Claude François cover

In 1964, the song was recorded in French by French singer Claude François as "Donna, Donna" reaching the top of the French Singles Charts for two consecutive weeks in December 1964. François co-wrote the French lyrics with Vline Buggy. The song, also known by its longer title "Donna, Donna (Le Petit Garçon)", is a revamped version. It no longer describes a helpless calf being led to slaughter, as in the original Yiddish version, but the troubles of an aspiring young boy growing up and dreaming about his own future. In the last verse, in an autobiographical twist, Claude François alludes to himself by singing the verse as "ce petit garçon que j'étais" (this small boy that I was...).

Other French covers

- In 1998, the French boyband C4 released a French dance version as "Donna, Donna" on Polygram and had a minor hit on the French singles charts, reaching number 25 and staying for 12 weeks.

===Other versions===
- The song was recorded in Yiddish by Aviva Semadar for the German radio show Folklore Around the World on WDR, on 4 November 2002.
- "Dana Dana" has been translated from Yiddish into Hebrew as "Lama Dona" and interpreted by Rika Zaraï. Zaraï included a French oriental dance version in her album Hava.
- The song has been recorded in many other languages, including German, Swedish, Japanese, Russian, Italian, Catalan and Vietnamese.
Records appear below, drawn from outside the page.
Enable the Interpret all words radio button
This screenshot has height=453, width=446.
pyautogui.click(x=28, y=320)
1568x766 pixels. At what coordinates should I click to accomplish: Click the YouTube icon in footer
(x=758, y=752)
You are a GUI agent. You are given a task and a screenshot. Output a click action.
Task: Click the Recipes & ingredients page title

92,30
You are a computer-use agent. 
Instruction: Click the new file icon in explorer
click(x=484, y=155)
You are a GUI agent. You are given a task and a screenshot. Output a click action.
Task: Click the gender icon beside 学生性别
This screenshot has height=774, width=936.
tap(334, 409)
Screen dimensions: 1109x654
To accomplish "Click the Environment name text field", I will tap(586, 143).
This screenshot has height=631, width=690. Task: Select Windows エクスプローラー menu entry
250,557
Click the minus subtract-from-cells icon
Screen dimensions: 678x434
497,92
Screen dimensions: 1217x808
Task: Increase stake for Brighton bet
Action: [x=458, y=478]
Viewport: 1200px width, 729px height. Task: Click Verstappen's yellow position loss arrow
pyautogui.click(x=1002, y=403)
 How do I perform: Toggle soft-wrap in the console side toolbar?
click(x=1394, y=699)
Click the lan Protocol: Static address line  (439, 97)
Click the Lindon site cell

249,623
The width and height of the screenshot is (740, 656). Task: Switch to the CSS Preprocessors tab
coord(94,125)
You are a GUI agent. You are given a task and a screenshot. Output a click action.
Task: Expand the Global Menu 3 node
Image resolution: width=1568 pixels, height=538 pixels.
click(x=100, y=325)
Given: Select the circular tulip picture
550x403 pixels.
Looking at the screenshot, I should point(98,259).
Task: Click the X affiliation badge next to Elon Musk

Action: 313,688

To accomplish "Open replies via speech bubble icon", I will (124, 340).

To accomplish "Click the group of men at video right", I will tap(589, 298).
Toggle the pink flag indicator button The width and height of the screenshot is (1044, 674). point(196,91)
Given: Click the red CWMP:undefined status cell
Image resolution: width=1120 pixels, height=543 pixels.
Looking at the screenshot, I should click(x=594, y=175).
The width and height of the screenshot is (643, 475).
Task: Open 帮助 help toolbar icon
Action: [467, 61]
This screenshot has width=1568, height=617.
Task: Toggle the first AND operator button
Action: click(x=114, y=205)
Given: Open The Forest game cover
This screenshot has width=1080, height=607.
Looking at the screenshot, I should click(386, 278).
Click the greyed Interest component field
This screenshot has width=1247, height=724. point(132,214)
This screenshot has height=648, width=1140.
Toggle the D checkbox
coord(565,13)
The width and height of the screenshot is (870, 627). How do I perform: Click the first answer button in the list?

In Vietnamese, the title was "Tiếc thương" (Mourning) by the musician Tuấn Dũng (of Mây Trắng group) in the 1960s, and the lyrics were changed to expresses the mourning of a man whose lover died at a young age. In Trần Tiến's version (1990s), the lyrics were translated metaphorically from French and performed by a girl-band named Tam Ca Áo Trắng (Trio of Schoolgirls). A version in Japanese was included in episode 16 of the 1997 TV anime series Revolutionary Girl Utena.